▽

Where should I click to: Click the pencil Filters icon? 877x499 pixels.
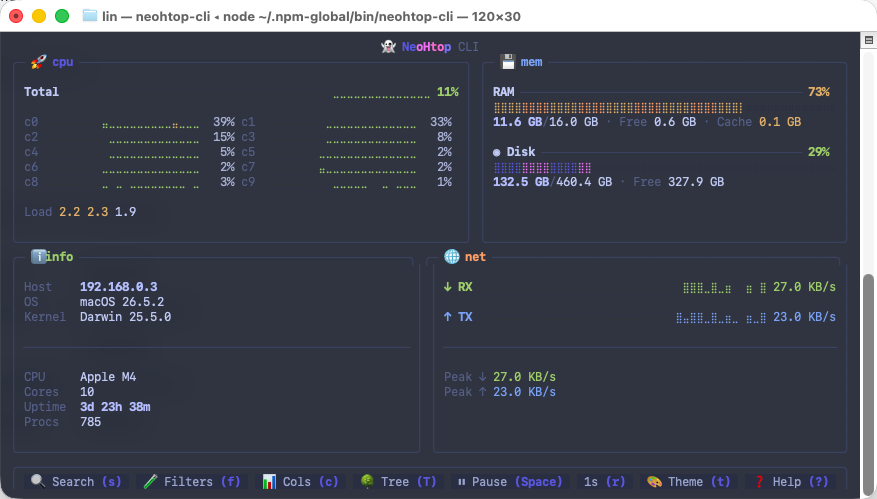coord(150,481)
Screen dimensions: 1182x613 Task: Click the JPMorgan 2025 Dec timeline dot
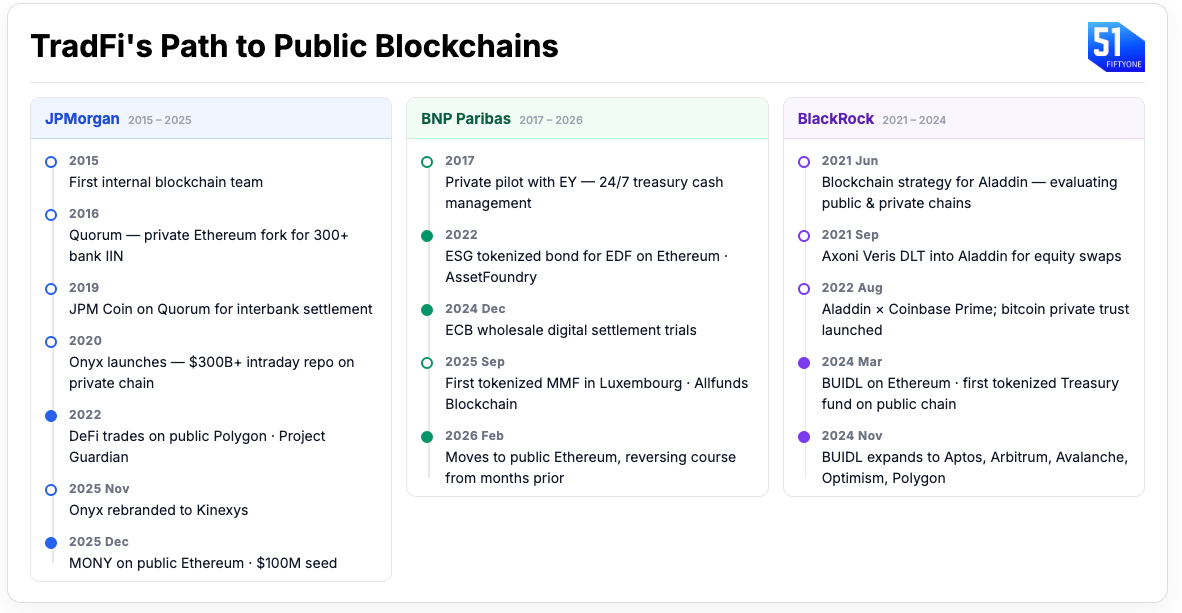51,542
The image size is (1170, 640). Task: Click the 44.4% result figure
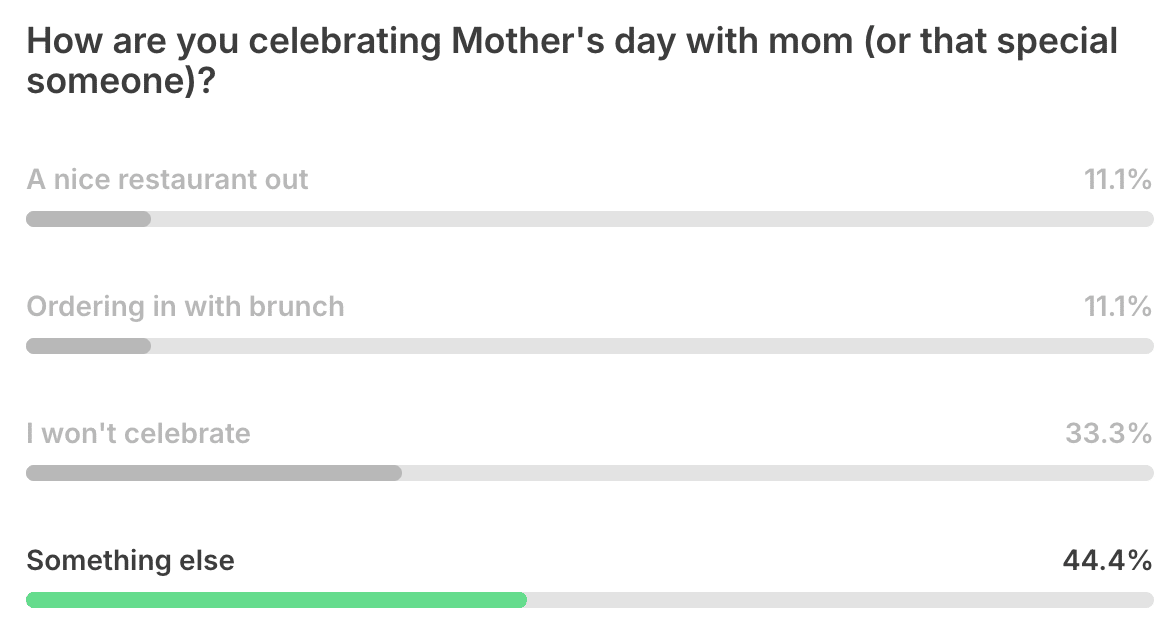click(x=1107, y=560)
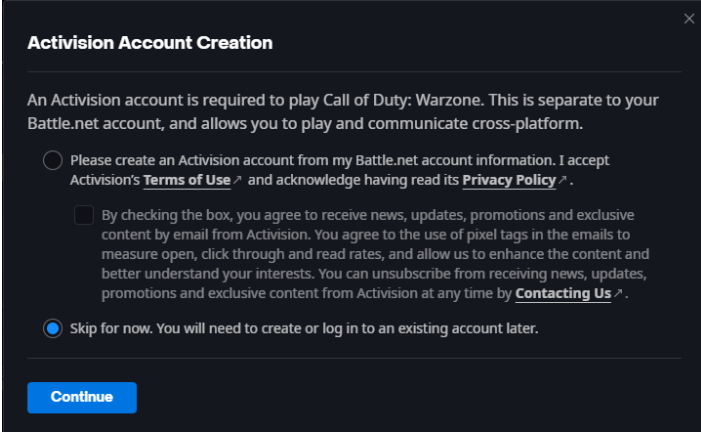This screenshot has width=701, height=432.
Task: Select the Skip for now radio button
Action: tap(53, 329)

△

## [TASK ITEM]
Output all of the listing above, exactly as given, but without its pictures.

## [RESULT]
Where should I click to: Click the pencil Filters icon? 877x499 pixels.
coord(150,481)
Screen dimensions: 1182x613 Task: Click the JPMorgan 2025 Dec timeline dot
51,542
The image size is (1170, 640). Task: Click the 44.4% result figure
click(x=1107, y=560)
This screenshot has width=701, height=432.
Task: Select the Skip for now radio button
Action: tap(53, 329)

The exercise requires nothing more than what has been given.